Nel caso di coinvolgimento del linguaggio è importante tenere conto di come le difficoltà di comunicazione possano avere avuto una ricaduta sulle relazioni con i pari trattenendo l’iniziativa nel timore di non essere capiti. Così come il confronto con il gioco ritenuto acrobatico dei propri compagni può avere portato a non seguire il gruppo al momento della ricreazione nel giardino attrezzato della scuola. Con il crescere, non solo pesa mettere in armonia i vari processi e gli arti e le loro estremità, diventa complicato anche assemblare in modo riconoscibile dei tratti su un foglio con l’intento di disegnare o scrivere. Inizialmente quello che viene prodotto appare come un misterioso codice da decifrare. Assieme ai percorsi riabilitativi, saranno le strategie personalizzate attivate all’inizio della scuola primaria a trasformare quei codici in parole leggibili e poi in frasi e in testi, sfruttando quando necessario anche la scrittura digitale.

Per affrontare con serenità la vita a casa di un bambino o di una bambina con disprassia è importante stabilire delle routine, scomporre le attività da svolgere in più fasi (ad esempio, prendere lo spazzolino, prendere il dentifricio, aprirlo e così via), concedere tempi aggiuntivi e incoraggiamenti per ogni attività, parlare insieme delle difficoltà come di una caratteristica, festeggiare gli obiettivi che vengono raggiunti, favorire le occasioni di gioco con i pari.
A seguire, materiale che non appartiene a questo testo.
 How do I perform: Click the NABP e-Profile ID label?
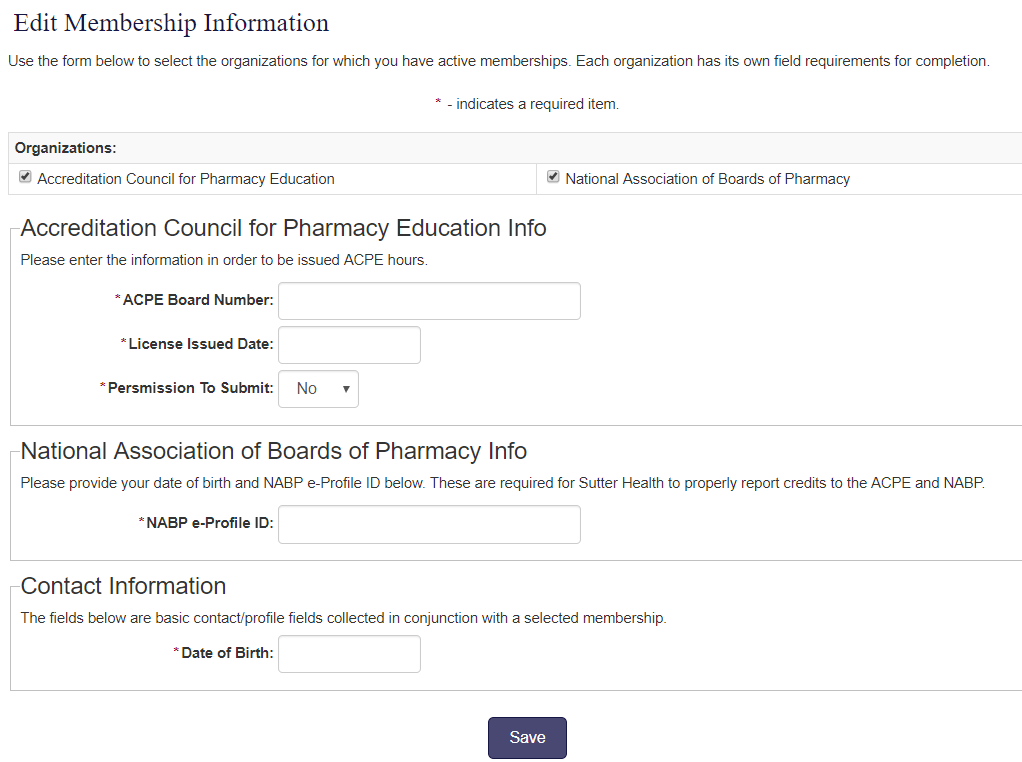(x=209, y=523)
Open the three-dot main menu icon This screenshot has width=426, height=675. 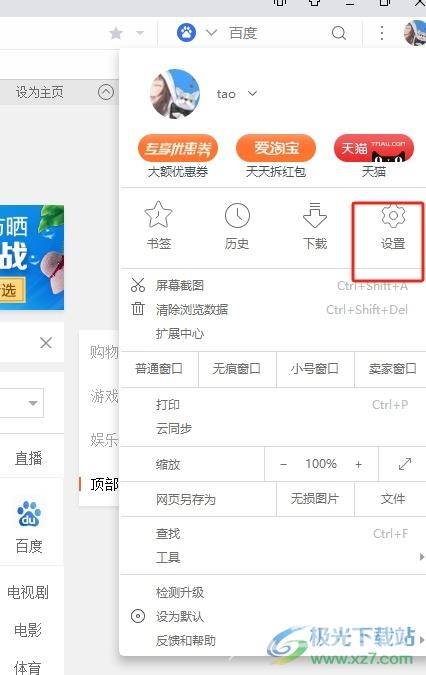[382, 33]
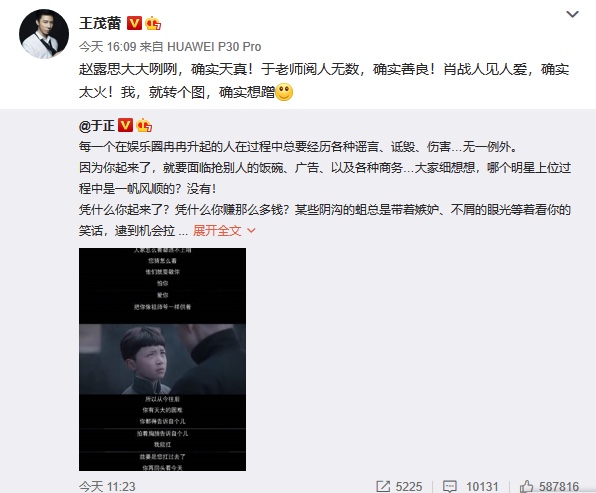
Task: Expand full text via 展开全文
Action: point(217,230)
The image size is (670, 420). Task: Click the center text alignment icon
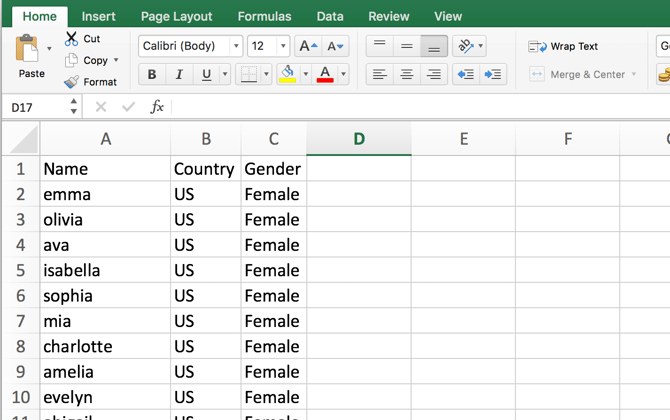407,74
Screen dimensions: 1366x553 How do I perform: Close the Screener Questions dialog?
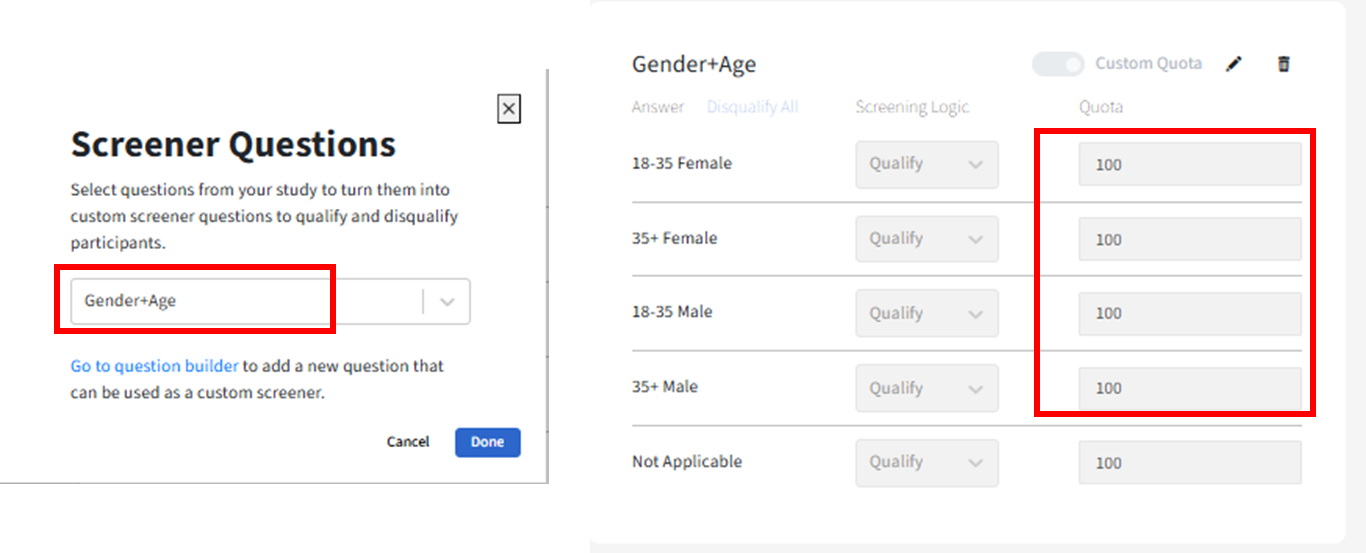[509, 109]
Le manifestazioni della disprassia possono generare sensi di colpa o di vergogna nei genitori, scoraggiare sugli obiettivi che il proprio figlio o la propria figlia potrà raggiungere, ma con l’identificazione precoce e l’avvio tempestivo dell’intervento riabilitativo gli ostacoli insormontabili possono essere superati uno ad uno, fornendo gli strumenti per affrontare al proprio ritmo le prove della vita quotidiana, per muoversi nel mondo e relazionarsi con gli altri.